I have no answer to the questions above, but I thought of using a process that I use frequently in my work when I encounter a problem: to go to the source of the problem. In this case, the origin of mankind. According to the biblical report, when man was created, he also received several commandments, among which: to grow, to multiply, to rule over the creation and to get to know it by giving each animal a name.

So he received the urge to live, because the meaning of life, from the beginning, was life itself.
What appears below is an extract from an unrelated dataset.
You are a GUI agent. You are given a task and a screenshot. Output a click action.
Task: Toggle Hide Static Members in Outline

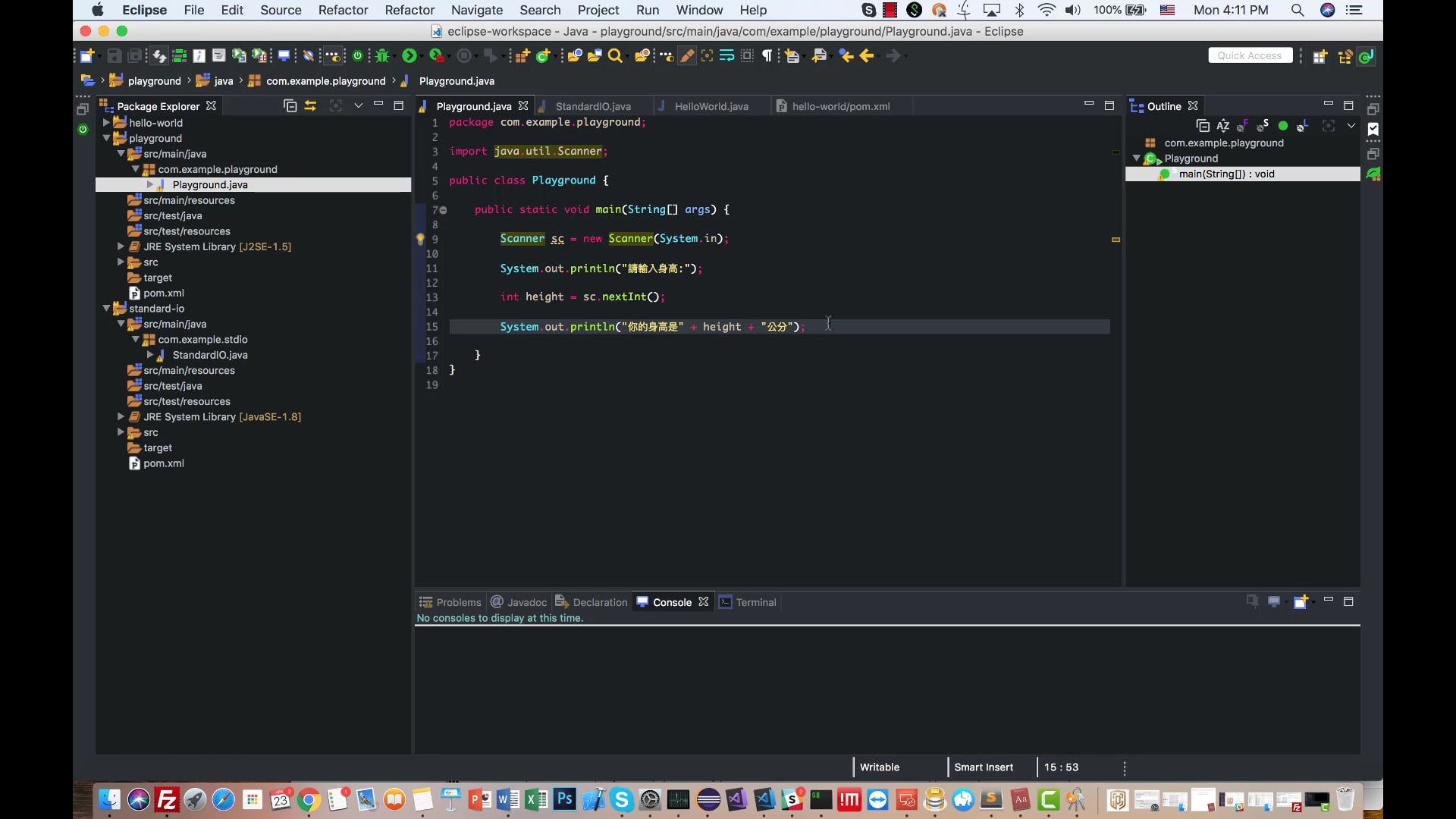click(1263, 126)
And at the same time, in the same context, God forbade man to eat from the Tree of the Knowledge of Good and Evil, not to stop us from knowing Good, but to stop us from knowing Evil. In God, we already knew the supreme Good. Evil turned out to be death itself, the absurdity that the human brain is not genetically programmed to understand, because it represents the denial of life, the denial of reason and meaning, the denial of God and the denial of man. In fact, when he advises man not to know Evil, God proposes that he not know death and meaninglessness. And later, after he comes to know Evil, God proposes—in the same context of free choice—a strategy of restoration and a recovery of meaning. A new beginning. The lost paradise thus becomes, for mankind, a Paradise that can be found. And the meaning of life becomes, as it was in the beginning, life itself. Life without death.

Footnotes
[1]„Andrei Pleșu, Gabriel Liiceanu, Sunday Dialogues: An Introduction to the Categories of Life, Humanitas, Bucharest, 2015.”
[2]„Artur Schopenhauer, The World as Will and Representation, vol. 2, Humanitas, Bucharest, 2012.”

„Andrei Pleșu, Gabriel Liiceanu, Sunday Dialogues: An Introduction to the Categories of Life, Humanitas, Bucharest, 2015.”
„Artur Schopenhauer, The World as Will and Representation, vol. 2, Humanitas, Bucharest, 2012.”